*** The data
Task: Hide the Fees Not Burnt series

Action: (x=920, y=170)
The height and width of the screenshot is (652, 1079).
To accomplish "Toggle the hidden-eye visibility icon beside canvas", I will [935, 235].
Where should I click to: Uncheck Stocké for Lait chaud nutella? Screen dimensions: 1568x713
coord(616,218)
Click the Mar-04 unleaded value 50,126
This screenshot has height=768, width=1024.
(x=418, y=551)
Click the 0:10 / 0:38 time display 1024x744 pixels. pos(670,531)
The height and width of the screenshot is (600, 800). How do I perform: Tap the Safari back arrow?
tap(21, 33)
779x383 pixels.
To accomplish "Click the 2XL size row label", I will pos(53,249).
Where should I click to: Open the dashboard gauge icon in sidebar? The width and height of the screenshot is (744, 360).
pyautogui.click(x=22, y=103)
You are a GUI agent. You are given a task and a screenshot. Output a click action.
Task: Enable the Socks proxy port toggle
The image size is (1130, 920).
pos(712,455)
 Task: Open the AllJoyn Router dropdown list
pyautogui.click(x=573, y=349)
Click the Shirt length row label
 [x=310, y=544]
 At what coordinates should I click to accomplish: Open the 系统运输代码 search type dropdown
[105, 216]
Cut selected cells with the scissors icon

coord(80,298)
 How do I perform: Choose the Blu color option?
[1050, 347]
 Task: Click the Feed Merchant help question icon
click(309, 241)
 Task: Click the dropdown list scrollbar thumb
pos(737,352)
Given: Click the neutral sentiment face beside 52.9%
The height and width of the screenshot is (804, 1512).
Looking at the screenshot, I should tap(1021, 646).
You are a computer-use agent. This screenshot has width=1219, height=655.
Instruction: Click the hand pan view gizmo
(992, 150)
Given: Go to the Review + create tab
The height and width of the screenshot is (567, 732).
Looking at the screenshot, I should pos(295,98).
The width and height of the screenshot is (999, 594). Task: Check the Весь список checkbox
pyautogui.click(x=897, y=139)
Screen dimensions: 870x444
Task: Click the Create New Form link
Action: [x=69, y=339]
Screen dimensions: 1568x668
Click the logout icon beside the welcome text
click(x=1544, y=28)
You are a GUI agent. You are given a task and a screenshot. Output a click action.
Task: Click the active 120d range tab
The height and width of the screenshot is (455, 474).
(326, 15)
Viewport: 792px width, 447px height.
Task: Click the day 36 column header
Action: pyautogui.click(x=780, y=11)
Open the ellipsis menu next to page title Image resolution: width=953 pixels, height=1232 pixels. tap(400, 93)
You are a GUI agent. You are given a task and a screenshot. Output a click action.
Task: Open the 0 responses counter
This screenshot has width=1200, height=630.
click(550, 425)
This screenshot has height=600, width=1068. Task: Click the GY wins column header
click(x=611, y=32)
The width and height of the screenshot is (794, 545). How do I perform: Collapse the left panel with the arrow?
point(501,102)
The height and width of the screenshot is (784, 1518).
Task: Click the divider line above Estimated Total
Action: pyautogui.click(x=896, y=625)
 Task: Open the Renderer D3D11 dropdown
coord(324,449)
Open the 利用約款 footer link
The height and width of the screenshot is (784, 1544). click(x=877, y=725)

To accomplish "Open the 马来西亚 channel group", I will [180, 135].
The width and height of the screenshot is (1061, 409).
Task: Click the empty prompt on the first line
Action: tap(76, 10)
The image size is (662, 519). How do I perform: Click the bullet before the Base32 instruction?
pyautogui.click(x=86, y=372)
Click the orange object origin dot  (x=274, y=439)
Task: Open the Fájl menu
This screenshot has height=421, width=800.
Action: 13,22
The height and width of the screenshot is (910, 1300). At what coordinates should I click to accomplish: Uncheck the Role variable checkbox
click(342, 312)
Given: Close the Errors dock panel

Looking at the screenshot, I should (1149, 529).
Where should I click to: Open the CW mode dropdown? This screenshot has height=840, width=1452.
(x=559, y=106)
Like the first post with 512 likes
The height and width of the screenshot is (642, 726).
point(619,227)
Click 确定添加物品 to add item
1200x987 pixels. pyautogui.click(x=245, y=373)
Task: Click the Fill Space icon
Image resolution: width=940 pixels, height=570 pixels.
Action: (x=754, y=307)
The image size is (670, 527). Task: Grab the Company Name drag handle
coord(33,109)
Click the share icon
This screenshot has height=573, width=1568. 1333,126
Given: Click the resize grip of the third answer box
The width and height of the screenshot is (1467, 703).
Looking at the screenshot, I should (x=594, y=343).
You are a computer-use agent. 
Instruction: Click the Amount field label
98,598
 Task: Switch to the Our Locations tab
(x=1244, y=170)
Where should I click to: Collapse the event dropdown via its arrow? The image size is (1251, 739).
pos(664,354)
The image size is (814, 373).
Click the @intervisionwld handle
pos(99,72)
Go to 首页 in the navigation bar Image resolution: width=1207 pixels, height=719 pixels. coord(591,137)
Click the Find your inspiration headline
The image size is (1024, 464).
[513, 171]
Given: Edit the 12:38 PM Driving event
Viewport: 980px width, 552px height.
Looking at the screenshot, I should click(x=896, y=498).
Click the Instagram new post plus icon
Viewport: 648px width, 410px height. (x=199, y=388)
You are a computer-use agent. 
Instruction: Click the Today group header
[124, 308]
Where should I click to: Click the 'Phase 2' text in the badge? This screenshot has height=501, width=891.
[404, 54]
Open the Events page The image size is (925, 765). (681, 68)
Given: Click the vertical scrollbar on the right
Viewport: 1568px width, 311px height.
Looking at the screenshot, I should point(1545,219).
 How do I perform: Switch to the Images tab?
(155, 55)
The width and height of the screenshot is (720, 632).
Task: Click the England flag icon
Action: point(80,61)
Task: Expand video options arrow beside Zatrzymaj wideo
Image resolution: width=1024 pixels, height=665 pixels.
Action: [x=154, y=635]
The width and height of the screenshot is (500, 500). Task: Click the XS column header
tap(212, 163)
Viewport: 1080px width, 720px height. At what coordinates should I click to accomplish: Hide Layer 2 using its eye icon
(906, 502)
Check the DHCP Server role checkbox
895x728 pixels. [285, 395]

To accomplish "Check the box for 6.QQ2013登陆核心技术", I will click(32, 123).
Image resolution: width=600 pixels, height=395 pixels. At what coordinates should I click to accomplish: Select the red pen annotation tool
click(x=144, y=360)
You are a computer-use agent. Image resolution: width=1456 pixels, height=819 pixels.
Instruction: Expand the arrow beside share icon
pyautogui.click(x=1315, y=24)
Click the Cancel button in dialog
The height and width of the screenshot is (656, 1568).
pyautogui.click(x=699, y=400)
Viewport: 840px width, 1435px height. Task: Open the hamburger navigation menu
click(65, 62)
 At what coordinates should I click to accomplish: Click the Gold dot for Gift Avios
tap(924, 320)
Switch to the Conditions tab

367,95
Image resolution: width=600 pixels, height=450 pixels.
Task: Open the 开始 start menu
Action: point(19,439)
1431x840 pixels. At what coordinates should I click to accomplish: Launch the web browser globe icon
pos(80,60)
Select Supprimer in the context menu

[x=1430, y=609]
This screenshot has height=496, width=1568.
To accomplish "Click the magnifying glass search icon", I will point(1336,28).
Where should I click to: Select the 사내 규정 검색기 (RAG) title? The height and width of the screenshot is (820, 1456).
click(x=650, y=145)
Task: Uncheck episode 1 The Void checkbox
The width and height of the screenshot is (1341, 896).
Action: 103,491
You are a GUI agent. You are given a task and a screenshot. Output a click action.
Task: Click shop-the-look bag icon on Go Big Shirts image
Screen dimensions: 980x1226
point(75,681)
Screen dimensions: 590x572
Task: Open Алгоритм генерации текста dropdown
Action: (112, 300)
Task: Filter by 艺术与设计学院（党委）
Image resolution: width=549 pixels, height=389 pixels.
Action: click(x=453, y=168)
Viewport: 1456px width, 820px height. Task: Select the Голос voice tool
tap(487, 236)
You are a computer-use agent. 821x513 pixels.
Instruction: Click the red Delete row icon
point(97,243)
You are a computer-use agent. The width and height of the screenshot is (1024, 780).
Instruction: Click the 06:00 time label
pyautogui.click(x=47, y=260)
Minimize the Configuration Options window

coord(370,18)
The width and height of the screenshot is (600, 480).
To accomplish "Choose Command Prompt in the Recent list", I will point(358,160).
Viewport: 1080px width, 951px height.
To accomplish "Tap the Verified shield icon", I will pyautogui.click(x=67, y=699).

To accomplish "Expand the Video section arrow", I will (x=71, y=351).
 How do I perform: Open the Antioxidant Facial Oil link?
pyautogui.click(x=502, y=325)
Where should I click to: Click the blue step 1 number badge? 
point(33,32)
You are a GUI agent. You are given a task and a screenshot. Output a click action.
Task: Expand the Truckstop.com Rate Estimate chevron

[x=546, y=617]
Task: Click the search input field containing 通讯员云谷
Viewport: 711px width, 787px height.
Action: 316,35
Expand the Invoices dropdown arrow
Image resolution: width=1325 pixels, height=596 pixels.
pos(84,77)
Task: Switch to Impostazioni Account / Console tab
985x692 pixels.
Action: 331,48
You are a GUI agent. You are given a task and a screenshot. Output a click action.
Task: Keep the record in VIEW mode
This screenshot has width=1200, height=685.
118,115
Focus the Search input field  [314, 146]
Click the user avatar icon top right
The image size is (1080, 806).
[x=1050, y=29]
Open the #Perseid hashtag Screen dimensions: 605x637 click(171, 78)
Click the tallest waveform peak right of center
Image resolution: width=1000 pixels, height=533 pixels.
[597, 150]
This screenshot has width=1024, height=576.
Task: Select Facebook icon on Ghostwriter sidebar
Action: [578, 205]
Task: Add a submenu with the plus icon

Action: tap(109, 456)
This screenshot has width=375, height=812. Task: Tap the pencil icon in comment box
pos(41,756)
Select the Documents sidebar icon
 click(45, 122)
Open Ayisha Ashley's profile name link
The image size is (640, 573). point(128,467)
******
Each line above where the word "page" occurs should be returned in full.

Open the ellipsis menu next to page title Image resolution: width=953 pixels, height=1232 pixels. tap(400, 93)
Open the Events page The image size is (925, 765). (681, 68)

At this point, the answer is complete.